À l'approche des élections, la Colombie est à nouveau secouée par la violence. Un attentat à la bombe survenu le weekend dernier dans le département du Cauca a fait 20 morts et près de 40 blessés, marquant l'un des actes les plus tragiques à l'encontre de la population civile dans cette région depuis longtemps. La situation préoccupe vivement les électeurs, alors que le climat politique s'alourdit dans un pays déjà en proie à des conflits internes persistants.
Cette attaque est attribuée à l'État-major central (EMC), un groupe dissident des Farc qui n'a pas rejoint l'accord de paix de 2016, et qui a intensifié ses actions dans la région récemment. Des rapports de Le Monde soulignent une montée en flèche des violences dans le Cauca et le Valle del Cauca, des zones où l'influence des groupes armés est particulièrement forte. L'année dernière, ces régions avaient déjà connu une explosion de violence sans précédent.
À moins d'un mois du premier tour de l'élection présidentielle, prévu le 31 mai, cette attaque alimente les craintes relatives à la sécurité des candidats et du processus électoral. Gustavo Petro, l'actuel président de gauche, a déclaré que “la peur, orchestrée par des groupes terroristes, est utilisée comme un outil pour accéder au pouvoir.” Il a fermement condamné la violence et annoncé un renforcement des opérations militaires et policières pour contrer ces menaces.
Ivan Cepeda, la voix de la gauche en pleine ascension
Ivan Cepeda, le candidat de gauche qui mène actuellement dans les sondages, a exprimé sa préoccupation face aux actes de terrorisme qui se multiplient dans des régions où sa campagne bénéficie d'un soutien populaire fort. Sur les réseaux sociaux, il a mis en garde contre un possible climat de peur créé pour favoriser l'extrême droite. “Ces événements visent à déstabiliser notre démocratie,” a-t-il affirmé.
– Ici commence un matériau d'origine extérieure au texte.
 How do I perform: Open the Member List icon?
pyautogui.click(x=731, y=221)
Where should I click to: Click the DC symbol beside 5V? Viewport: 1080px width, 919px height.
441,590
La situation reste tendue alors que Cepeda se bat pour consolider son avance dans les sondages, ayant atteint 44,3 % des intentions de vote, selon les dernières enquêtes. Face à lui, deux candidats de droite, Abelardo de la Espriella (21,5 %) et Paloma Valencia (19,8 %), tentent de se rapprocher.
Lors d'un meeting quelques heures après l'attentat, Valencia a exprimé sa volonté de nommer l'ancien président Alvaro Uribe comme ministre de la Défense, malgré ses liens controversés avec les violences passées du pays, comme l'indiquent plusieurs articles de France 24. La gauche accuse Uribe de manipulations visant à saper leurs chances lors des élections, alors que les tensions entre la droite et la gauche se amplifient.
Dans ce contexte, Ivan Cepeda s'engage à poursuivre sa campagne en centrant le débat autour de son programme progressiste, avec l’objectif ambitieux de remporter l'élection dès le premier tour, en dépassant la barre des 50 %.